The effectiveness of this Amendment and the obligation of the 2020 Incremental Lenders to make the 2020 Incremental Term Loans are subject to the satisfaction (or waiver by the 2020 Incremental Lenders and Consenting Lenders signatory hereto) of each of the following conditions (the date upon which all of such conditions are satisfied or waived, the “First Amendment Effective Date”):

A.    Certica Acquisition. The Certica Acquisition shall have been consummated, or substantially concurrently with the initial funding of the 2020 Incremental Term Loans, shall be consummated, in each case, in all material respects in accordance with the terms of the Certica Acquisition Agreement.

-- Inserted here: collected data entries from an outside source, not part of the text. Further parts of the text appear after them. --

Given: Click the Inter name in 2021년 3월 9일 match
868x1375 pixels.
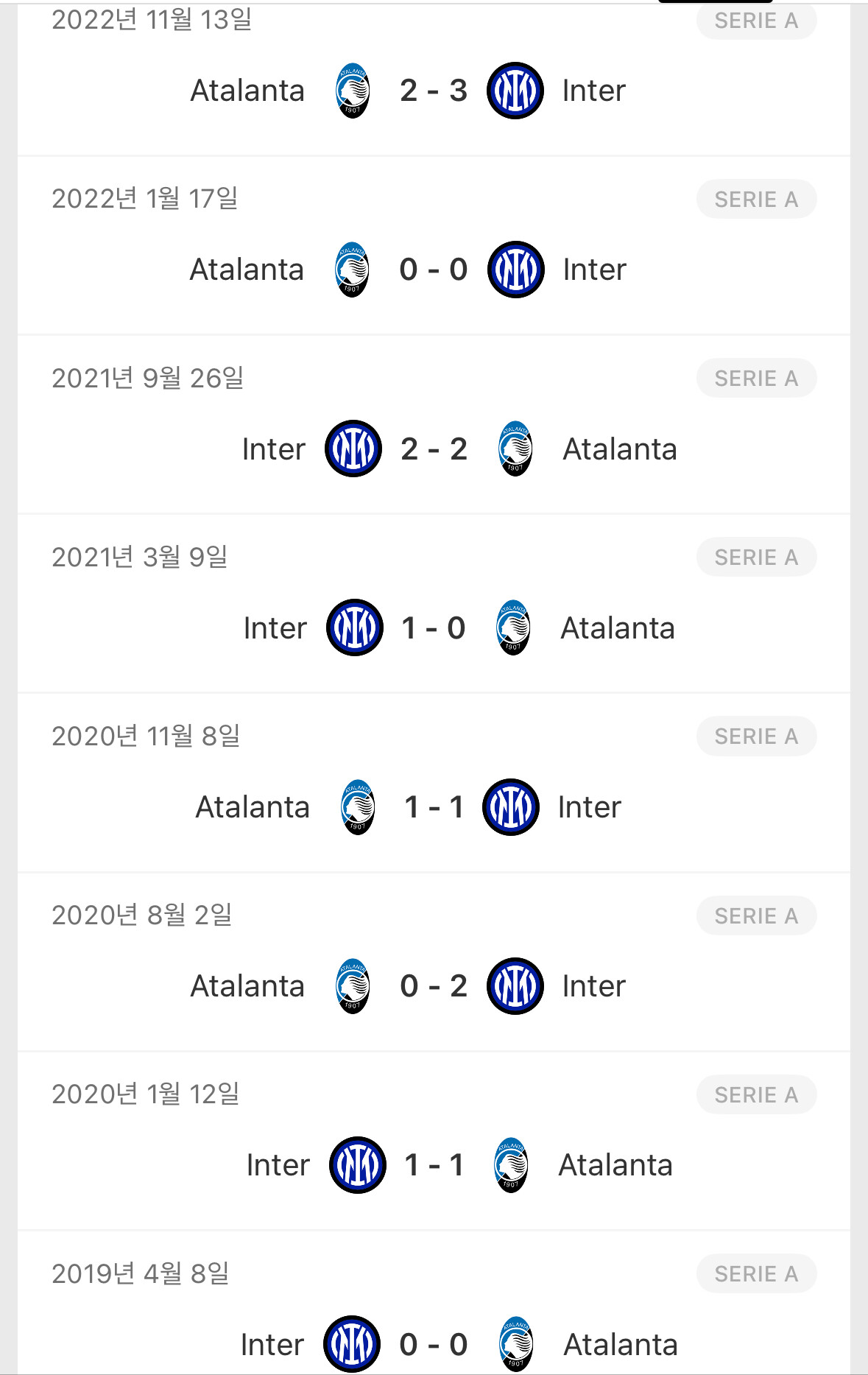Looking at the screenshot, I should click(x=275, y=628).
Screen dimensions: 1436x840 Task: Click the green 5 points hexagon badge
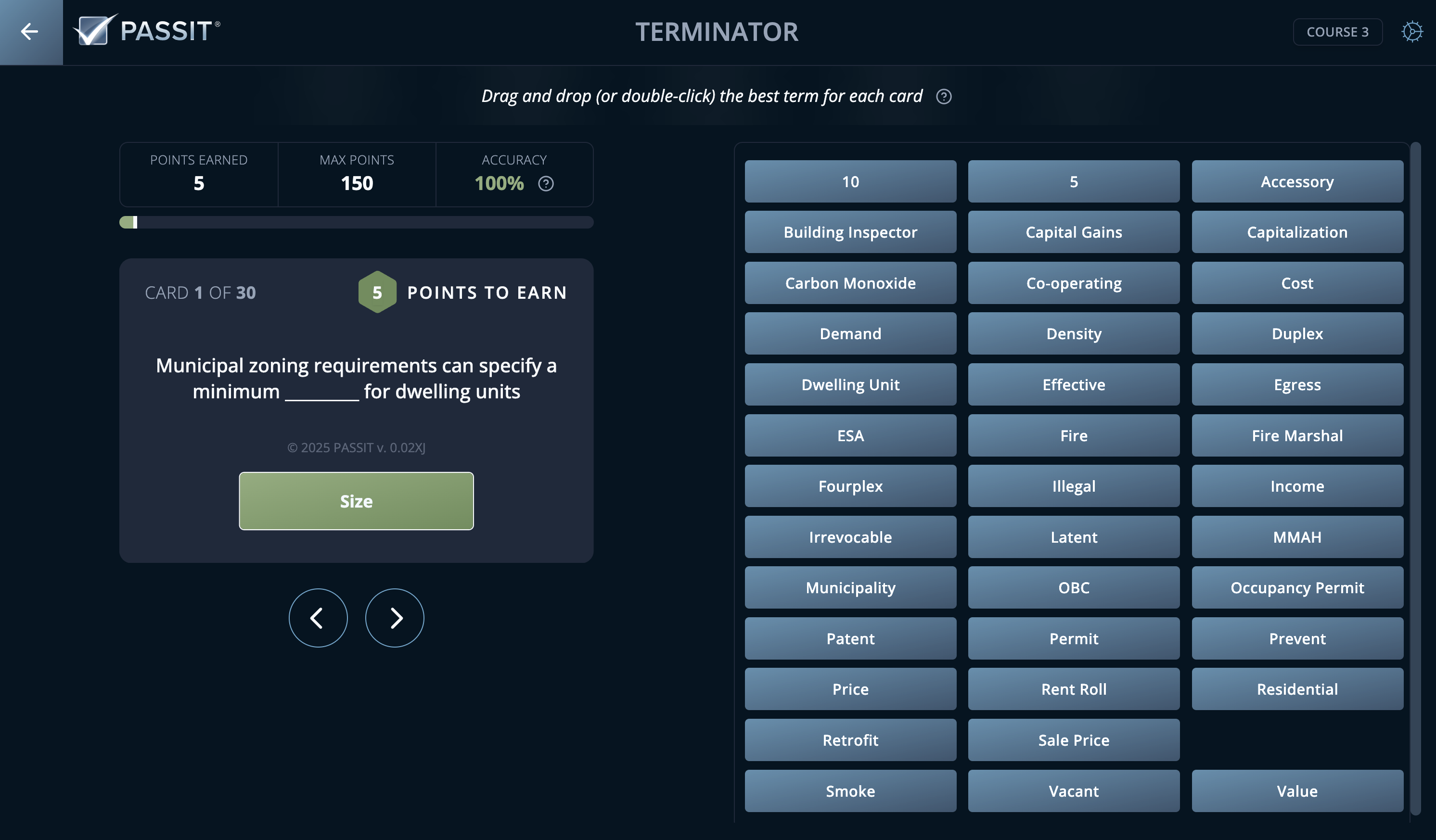click(x=377, y=292)
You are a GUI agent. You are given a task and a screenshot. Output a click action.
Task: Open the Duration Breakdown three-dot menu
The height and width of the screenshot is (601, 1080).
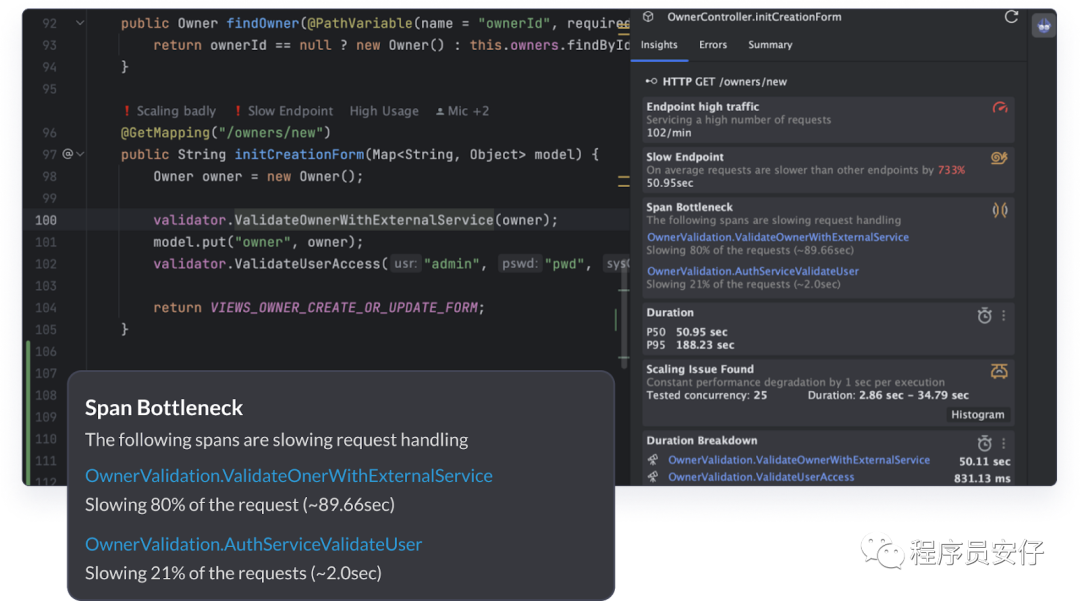(1004, 443)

B.    Execution. The Administrative Agent shall have received a counterpart signature page to this Amendment, duly executed by each of the Credit Parties, each of the 2020 Incremental Lenders, the other Lenders party hereto, the Administrative Agent and the Collateral Agent.

C.    Certificates. The Administrative Agent shall have received a Solvency Certificate of a financial officer or other Authorized Officer of Holdings, on behalf of the Credit Parties, in form reasonably satisfactory to the Administrative Agents confirming that the Credit Parties and their Subsidiaries, taken as a whole, immediately after giving effect to the transactions contemplated herein are Solvent.

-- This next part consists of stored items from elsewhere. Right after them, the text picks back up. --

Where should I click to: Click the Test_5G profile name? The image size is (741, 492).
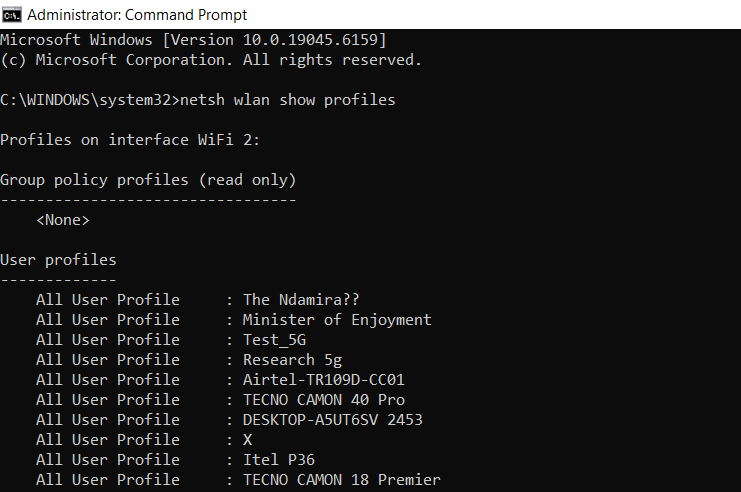[x=274, y=340]
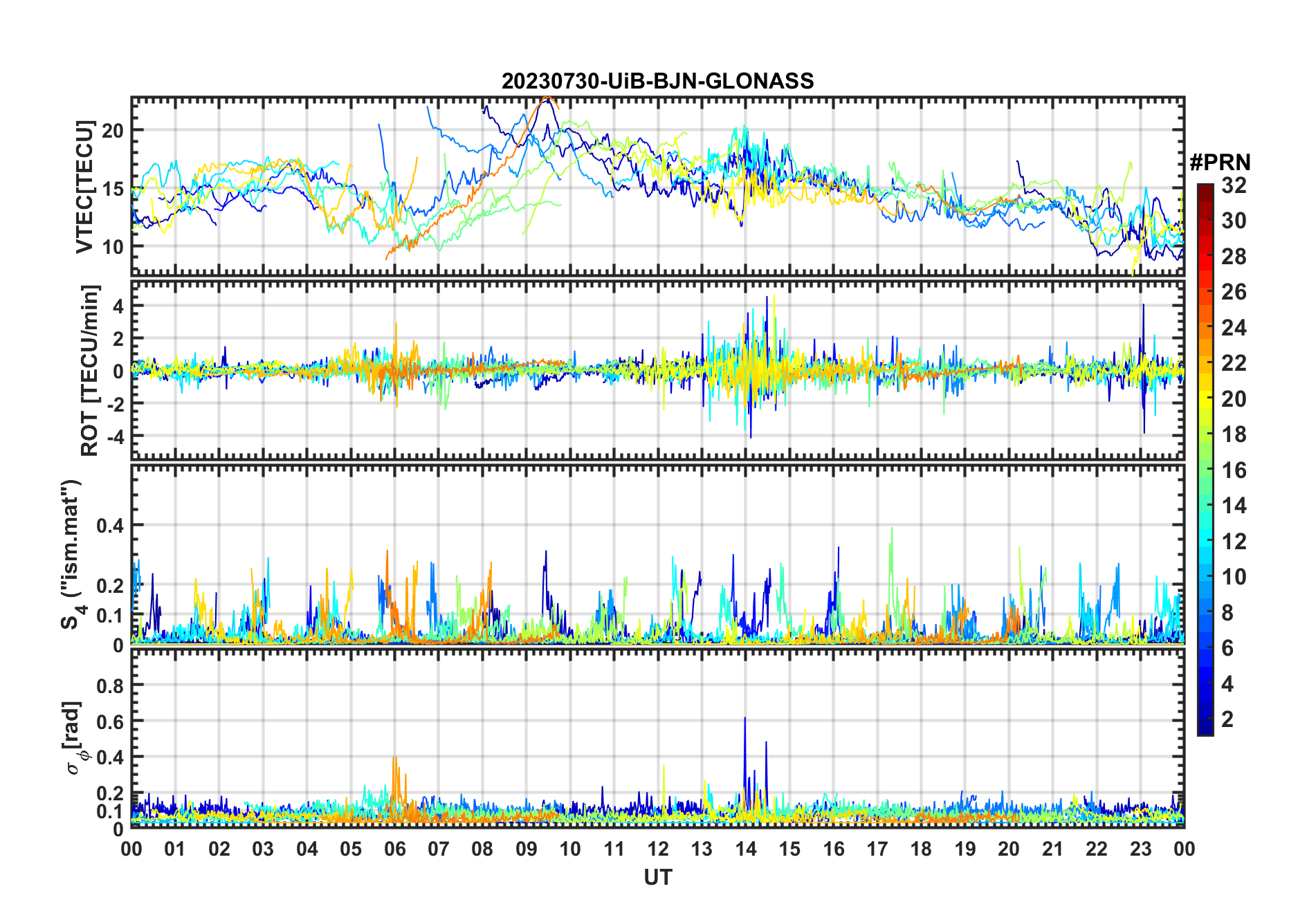1316x920 pixels.
Task: Select the colorbar tick label 2
Action: click(x=1227, y=719)
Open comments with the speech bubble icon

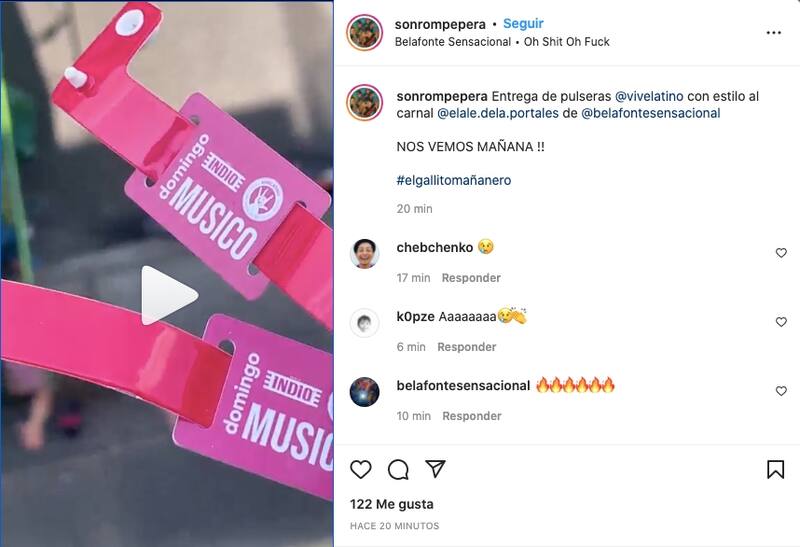tap(398, 469)
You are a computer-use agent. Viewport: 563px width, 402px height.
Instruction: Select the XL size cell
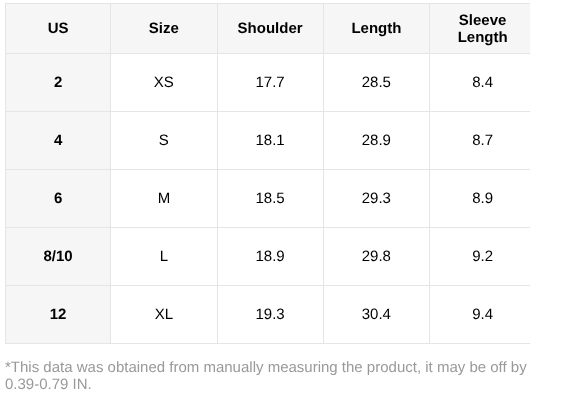[x=164, y=315]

D.    Financial Statements. The Administrative Agent shall have received Certica’s and its Subsidiaries’ (i) audited consolidated balance sheet as of June 30, 2019, and statement of income and cash flows for the year then ended and (ii) unaudited consolidated balance sheet as of September 30, 2020, and statements of income and cash flows for the twelve (12)-month period then ended.

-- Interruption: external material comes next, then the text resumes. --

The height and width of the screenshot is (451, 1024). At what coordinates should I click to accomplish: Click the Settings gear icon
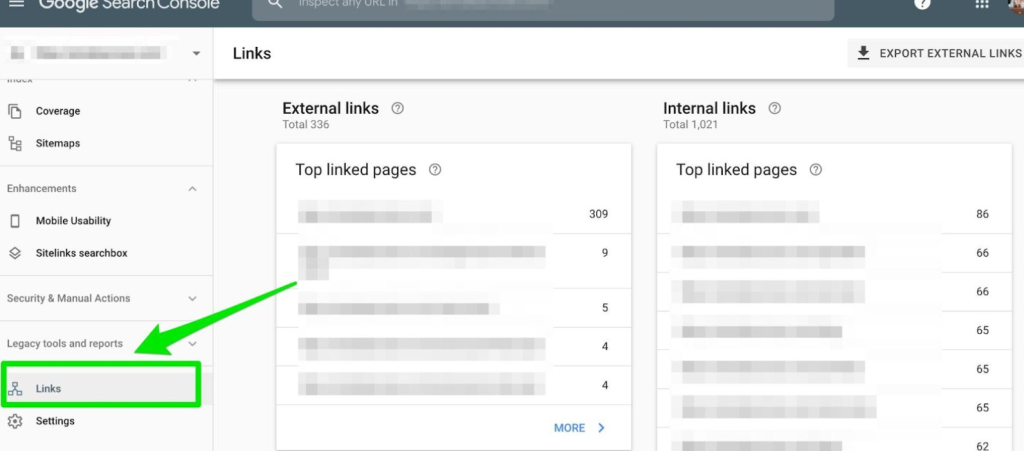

E.    Representations and Warranties. The representations and warranties made by each Credit Party set forth in Article VIII of the Credit Agreement or in any other Credit Document executed on or prior to the date hereof and the representations and warranties made by each Credit Party set forth in Section V hereunder shall be true and correct in all material respects (or in all respects if already qualified by materiality or Material Adverse Effect) on and as of the First Amendment Effective Date (in each case both before and immediately after giving effect thereto), except to the extent that such representations and warranties specifically refer to an earlier date, in which case they shall be true and correct in all material respects (or in all respects if already qualified by materiality or Material Adverse Effect) as of such earlier date.

F.    KYC. So long as requested at least ten (10) days prior to the First Amendment Effective Date, the Administrative Agent and the 2020 Incremental Lenders shall have received, at least three (3) days prior to the First Amendment Effective Date, all documentation and other information required by bank regulatory authorities under applicable “know-your-customer” and anti-money laundering rules and regulations, including the Patriot Act and the Beneficial Ownership Regulations.

G.    Fees; Expenses. There shall have been paid or shall be paid concurrently with the initial funding of the 2020 Incremental Term Loans, to the extent invoices have been received by the Administrative Borrower at least three (3) Business Days prior to the First Amendment Effective Date, (i) a closing fee structured as a cash payment to the Administrative Agent for the account of each 2020 Incremental Lender on the date hereof in an amount equal to 3.5% of the 2020 Incremental Term Loans funded by such 2020 Incremental Lender on the date hereof and (ii) all out-of-pocket expenses incurred by the Administrative Agent and required to be paid pursuant to Section 13.05 of the Credit Agreement in connection with the 2020 Incremental Term Loans and this Amendment.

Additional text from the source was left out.